The number of usability results found by aggregates of evaluators grows rapidly in the interval from one to five evaluators but reaches the point of diminishing returns around the point of ten evaluators. We recommend that heuristic evaluation is done with between three and five evaluators and that any additional resources are spent on alternative methods of evaluation (Nielsen and Molich, 1990, p. 255).
The basic findings are that (a) 80% of the usability problems are detected with four or five subjects, (b) additional subjects are less and less likely to reveal new information, and (c) the most severe usability problems are likely to have been detected in the first few subjects (Virzi, 1992, p. 457).
The benefits are much larger than the costs both for user testing and for heuristic evaluation. The highest ratio of benefits to costs is achieved for 3.2 test users and for 4.4 heuristic evaluators. These numbers can be taken as one rough estimate of the effort to be expended for usability evaluation for each version of a user interface subjected to iterative design (Nielsen and Landauer, 1993, p. 212).
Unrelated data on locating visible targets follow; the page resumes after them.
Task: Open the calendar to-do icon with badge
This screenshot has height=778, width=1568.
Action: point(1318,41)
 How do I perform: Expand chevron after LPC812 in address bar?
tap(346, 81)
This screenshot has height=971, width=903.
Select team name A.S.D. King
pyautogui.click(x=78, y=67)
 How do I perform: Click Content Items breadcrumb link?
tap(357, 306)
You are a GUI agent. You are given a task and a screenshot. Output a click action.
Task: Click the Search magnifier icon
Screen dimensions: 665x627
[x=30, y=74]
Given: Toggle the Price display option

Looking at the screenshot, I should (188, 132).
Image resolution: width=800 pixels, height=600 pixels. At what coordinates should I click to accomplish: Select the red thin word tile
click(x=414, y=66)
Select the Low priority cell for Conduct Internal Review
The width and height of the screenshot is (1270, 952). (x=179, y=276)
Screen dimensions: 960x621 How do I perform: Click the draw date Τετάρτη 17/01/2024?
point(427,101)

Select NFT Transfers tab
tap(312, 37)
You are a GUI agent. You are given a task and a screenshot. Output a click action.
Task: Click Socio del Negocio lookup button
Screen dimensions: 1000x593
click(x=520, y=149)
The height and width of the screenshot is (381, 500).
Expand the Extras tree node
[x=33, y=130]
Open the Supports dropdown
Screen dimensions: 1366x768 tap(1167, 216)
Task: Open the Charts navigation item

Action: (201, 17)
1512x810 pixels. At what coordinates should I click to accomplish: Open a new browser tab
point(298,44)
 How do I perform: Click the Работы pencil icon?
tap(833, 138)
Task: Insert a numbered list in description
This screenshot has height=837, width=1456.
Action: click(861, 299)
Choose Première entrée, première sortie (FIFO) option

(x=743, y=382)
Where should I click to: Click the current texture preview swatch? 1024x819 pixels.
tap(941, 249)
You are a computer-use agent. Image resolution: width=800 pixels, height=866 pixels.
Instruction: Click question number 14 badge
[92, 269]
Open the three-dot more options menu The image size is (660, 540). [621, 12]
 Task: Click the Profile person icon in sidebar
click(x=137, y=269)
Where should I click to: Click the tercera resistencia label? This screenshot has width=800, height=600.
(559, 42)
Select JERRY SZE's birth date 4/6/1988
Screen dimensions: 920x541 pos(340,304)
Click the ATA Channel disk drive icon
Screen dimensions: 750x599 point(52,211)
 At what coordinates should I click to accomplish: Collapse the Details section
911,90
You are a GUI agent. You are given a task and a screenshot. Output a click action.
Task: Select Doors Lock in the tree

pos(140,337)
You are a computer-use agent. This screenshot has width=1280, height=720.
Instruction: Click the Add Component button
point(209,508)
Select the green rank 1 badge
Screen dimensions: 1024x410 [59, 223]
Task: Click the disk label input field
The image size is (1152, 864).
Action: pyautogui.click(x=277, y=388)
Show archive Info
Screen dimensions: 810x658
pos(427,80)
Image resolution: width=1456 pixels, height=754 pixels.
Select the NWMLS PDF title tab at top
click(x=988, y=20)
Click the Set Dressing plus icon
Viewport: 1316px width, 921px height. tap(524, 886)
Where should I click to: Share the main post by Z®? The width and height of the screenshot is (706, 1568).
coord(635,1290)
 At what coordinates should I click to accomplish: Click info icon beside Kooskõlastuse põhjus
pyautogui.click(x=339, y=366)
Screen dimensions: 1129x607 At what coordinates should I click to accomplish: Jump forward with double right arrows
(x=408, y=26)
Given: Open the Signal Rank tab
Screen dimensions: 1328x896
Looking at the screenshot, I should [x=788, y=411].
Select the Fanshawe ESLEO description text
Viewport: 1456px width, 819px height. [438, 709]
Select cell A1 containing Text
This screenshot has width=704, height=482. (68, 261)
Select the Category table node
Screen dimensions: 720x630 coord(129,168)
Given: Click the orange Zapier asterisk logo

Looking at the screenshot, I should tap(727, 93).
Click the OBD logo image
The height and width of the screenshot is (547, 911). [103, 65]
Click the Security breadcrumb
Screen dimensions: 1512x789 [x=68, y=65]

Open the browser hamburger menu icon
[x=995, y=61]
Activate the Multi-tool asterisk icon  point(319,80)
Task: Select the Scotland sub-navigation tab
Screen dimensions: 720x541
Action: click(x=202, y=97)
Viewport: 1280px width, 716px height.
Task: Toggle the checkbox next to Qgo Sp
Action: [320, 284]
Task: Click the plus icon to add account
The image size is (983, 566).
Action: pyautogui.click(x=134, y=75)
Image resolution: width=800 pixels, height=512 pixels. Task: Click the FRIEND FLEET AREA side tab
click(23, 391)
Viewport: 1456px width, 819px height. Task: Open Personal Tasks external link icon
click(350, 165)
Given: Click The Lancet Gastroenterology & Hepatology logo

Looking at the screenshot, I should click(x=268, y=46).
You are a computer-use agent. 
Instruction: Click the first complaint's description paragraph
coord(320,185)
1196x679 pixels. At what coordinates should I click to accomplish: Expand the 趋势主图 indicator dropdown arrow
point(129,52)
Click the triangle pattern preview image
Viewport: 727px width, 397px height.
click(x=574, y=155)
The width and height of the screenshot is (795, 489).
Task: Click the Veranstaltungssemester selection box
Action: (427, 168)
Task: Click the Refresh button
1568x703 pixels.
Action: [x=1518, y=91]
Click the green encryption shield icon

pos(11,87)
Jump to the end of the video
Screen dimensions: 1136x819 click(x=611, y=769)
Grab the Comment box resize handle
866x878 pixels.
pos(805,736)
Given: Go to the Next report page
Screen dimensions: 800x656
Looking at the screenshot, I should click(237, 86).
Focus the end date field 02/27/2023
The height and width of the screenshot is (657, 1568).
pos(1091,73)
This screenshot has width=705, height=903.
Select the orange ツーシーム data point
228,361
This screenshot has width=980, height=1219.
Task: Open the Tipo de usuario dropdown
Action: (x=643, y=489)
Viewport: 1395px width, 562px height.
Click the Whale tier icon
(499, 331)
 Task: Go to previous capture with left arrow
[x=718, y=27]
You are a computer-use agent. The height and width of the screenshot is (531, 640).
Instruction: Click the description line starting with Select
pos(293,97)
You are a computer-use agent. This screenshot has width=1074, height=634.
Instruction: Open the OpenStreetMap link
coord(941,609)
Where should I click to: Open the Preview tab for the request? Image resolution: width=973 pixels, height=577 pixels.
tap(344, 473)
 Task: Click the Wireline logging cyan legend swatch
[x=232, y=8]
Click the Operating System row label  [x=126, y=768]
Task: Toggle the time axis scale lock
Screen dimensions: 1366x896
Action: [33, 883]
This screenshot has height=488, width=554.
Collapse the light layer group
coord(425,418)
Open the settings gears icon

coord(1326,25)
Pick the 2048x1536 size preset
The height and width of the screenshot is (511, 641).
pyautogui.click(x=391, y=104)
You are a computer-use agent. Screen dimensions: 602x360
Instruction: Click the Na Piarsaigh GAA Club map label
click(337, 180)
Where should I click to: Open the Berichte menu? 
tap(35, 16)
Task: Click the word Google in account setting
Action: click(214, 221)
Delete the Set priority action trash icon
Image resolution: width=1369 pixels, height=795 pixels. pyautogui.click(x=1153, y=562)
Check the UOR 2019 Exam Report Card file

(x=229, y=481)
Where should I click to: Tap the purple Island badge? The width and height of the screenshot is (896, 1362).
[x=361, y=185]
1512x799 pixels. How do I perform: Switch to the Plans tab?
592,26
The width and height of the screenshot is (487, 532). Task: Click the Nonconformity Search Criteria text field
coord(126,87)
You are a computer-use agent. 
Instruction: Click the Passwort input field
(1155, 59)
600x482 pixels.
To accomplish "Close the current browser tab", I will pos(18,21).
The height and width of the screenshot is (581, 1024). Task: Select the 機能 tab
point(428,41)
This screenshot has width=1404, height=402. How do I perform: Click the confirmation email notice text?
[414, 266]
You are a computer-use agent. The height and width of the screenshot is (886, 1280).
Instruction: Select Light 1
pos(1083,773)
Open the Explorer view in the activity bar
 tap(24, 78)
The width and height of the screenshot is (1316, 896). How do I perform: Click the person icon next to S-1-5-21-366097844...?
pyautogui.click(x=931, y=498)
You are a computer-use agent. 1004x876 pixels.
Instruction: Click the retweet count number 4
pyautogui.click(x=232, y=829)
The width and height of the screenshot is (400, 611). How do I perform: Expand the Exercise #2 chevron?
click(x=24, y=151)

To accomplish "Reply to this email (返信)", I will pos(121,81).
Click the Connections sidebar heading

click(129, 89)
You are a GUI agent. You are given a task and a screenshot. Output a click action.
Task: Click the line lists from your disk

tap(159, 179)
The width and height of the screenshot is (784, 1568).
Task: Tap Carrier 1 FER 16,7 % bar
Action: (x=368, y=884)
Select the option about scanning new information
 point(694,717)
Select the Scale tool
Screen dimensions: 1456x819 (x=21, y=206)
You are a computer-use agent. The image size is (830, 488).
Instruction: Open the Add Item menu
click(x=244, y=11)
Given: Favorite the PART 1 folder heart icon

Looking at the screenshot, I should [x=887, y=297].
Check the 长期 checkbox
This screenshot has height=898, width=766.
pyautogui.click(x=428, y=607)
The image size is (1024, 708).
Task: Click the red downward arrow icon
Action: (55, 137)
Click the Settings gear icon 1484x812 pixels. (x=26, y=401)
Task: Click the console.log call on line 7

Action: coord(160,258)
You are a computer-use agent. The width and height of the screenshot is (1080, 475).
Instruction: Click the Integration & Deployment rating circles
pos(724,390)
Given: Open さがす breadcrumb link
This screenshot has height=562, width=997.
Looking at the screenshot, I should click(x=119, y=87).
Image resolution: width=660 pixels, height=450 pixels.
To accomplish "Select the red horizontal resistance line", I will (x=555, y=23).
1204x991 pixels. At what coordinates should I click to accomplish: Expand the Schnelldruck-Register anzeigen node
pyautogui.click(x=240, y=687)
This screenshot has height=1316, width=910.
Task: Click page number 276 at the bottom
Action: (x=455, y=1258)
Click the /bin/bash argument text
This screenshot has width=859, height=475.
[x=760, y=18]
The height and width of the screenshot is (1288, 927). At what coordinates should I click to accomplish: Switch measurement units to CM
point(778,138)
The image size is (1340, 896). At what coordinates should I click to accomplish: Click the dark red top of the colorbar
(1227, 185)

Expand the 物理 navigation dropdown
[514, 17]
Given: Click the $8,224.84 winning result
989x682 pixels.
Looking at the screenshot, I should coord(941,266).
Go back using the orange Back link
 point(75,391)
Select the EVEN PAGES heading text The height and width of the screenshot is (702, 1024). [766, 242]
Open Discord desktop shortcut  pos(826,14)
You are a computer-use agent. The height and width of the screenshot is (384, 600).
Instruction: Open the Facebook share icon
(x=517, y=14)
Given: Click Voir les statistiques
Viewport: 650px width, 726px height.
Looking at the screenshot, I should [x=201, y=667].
Problem discovery shows diminishing returns as a function of sample size. Observing four to five participants will uncover about 80% of a product’s usability problems as long as the average likelihood of problem detection ranges between .32 and .42, as in Virzi. If the average likelihood of problem detection is lower, then a practitioner will need to observe more than five participants to discover 80% of the problems. Using behavioral categories for problem severity (or impact), these data showed no correlation between problem severity (impact) and rate of discovery (Lewis, 1994, p. 368).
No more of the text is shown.